Thinking of my freak-out had me thinking of the flashback that was sure to come on any second now. It would be better if I had it alone, out of Archer's sight. He probably already thought I was half nuts. Letting him see my PTSD episode would definitely convince him that I was fully there.

I stood against the sink for a few minutes, closing my eyes and willing the flashback to do its worst while I was locked away behind closed doors. Nothing happened.

I turned on the water and imagined it was the rain falling down around me, just like that night. Nothing happened.

I tried to stamp down the hope that blossomed in my chest–I had been hopeful in the recent past that the flashbacks had stopped, right before being cast into an attack.

I closed my eyes and thought about the night before, what Archer had said to me when I told him my deepest shame, that I had done nothing as my father was gunned down, as I was almost raped. He hadn't looked at me with disgust… but rather with understanding. Relief washed through my body again at the memory alone.

And I had cried more than I knew I could. I had cried a river of tears… for my dad, for the loss I felt everyday at losing my best friend, my person… for losing myself somewhere along the way, for running away…

I opened my eyes, biting my fingernail and worrying my brow. Is that what I had needed? Was that the purpose of the flashbacks all along? To force me to face what I was running from? That felt right. But it was only part of it. Maybe I needed to feel safe and accepted in my pain before I was set free from this daily misery. I had needed someone who would understand and hold me as I cried.

I had needed Archer.

I swung the bathroom door open and walked quickly through the house, calling to him. He wasn't inside. I ran outside and called for him. After a few minutes, he walked from the direction of the lake through the trees and stood there looking questioningly at me.

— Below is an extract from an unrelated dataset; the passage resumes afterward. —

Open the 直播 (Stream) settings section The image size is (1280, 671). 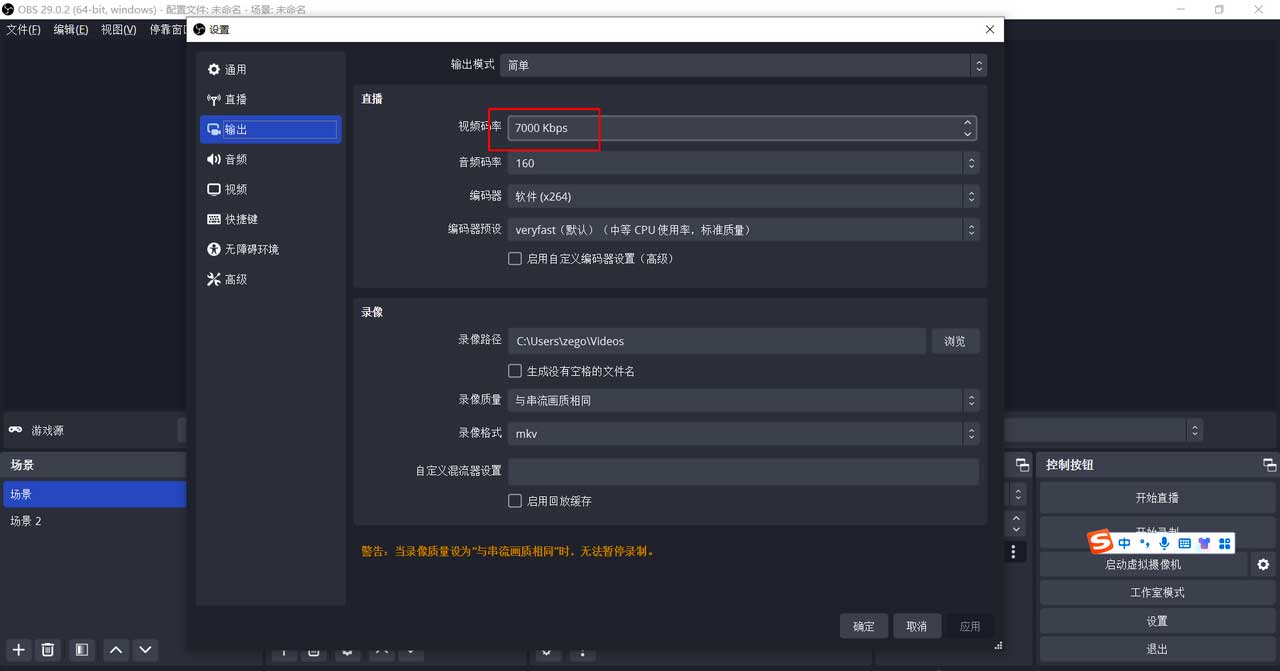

I didn't think you'd be up this early, he said.

I ran down the slope and stopped right in front of him, grinning broadly, my excitement bubbling out of me. I laughed, looking in his beautiful face. I still wasn't used to seeing all of it. Or most of it at least. He still desperately needed a haircut.

I didn't have a flashback this morning, I said, my hands moving quickly.

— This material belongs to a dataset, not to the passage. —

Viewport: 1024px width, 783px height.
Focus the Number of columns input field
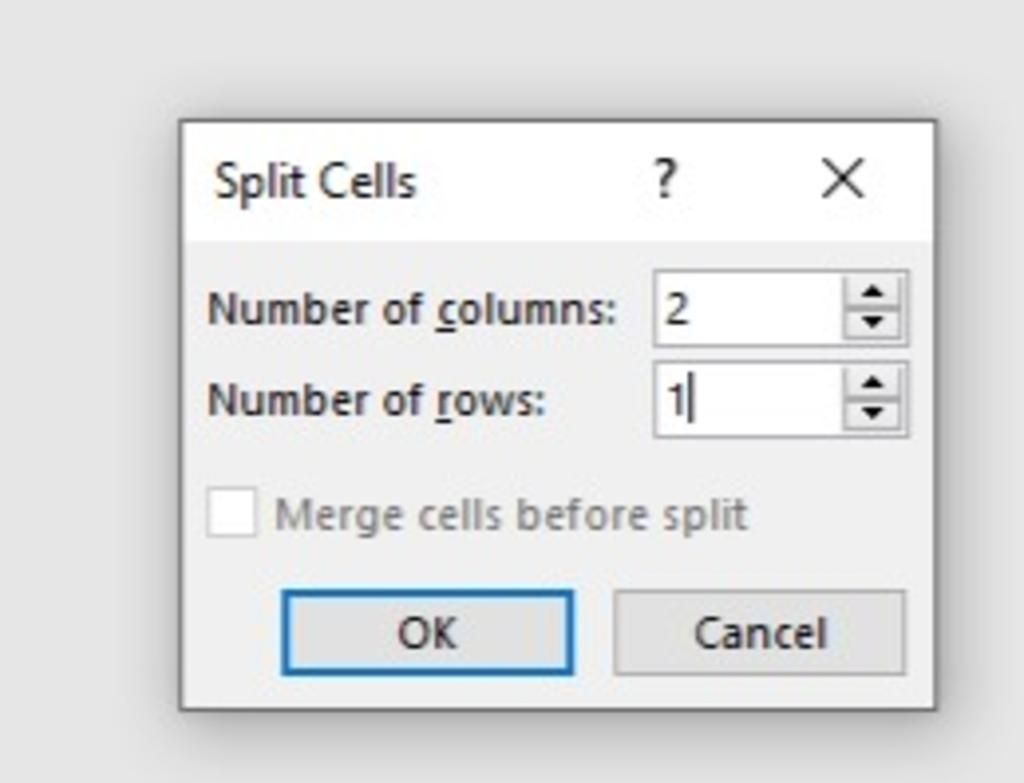[748, 308]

He frowned, looking at me confused.

I shook my head, laughing a small laugh. I guess I just can't believe it… I mean, I always have one. Every day. I've had one every single day for six months, I said, my hands moving quickly, my eyes filling with tears.

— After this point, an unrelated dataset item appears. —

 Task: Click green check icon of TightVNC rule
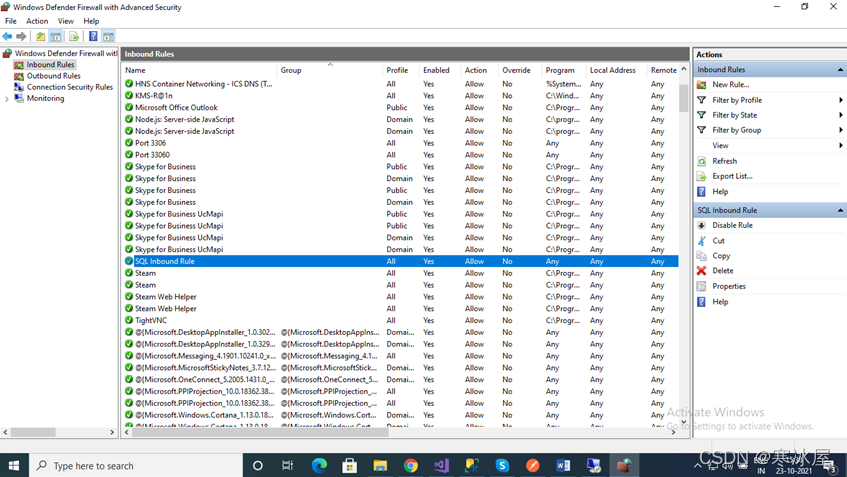point(129,321)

Archer kept looking at me, understanding coming into his eyes, a flash of compassion moving over his expression.

I have to go let Phoebe out and feed her, I said, swiping quickly at my tears. I took Archer in again, joy washing through my body. He had given me an incredible gift and I was giddy. I wanted to spend the day with him and I didn't care that I was always the one doing the asking. Can I come back later? I blurted out, looking at him expectantly.

His eyes moved over my face for a couple beats and then he nodded his head.

I grinned. "Okay," I breathed out. I stepped forward and his eyes widened slightly, but he didn't move. I wrapped my arms around him and held him tightly. He didn't wrap his arms around me, but he let me hug him.

After a minute, I stepped back and smiled at him again. I'll be back.


Okay, I said again, grinning bigger.

A smile tugged at the corner of his mouth, but he just nodded at me.

I turned around and ran up the wooded slope to his house and then up his driveway. My bike was leaning against the inside of his fence. I wheeled it through the gate and started for home. Here and there, I coasted down the dirt road with my head tilted up to the sky, feeling happy, feeling alive, feeling free.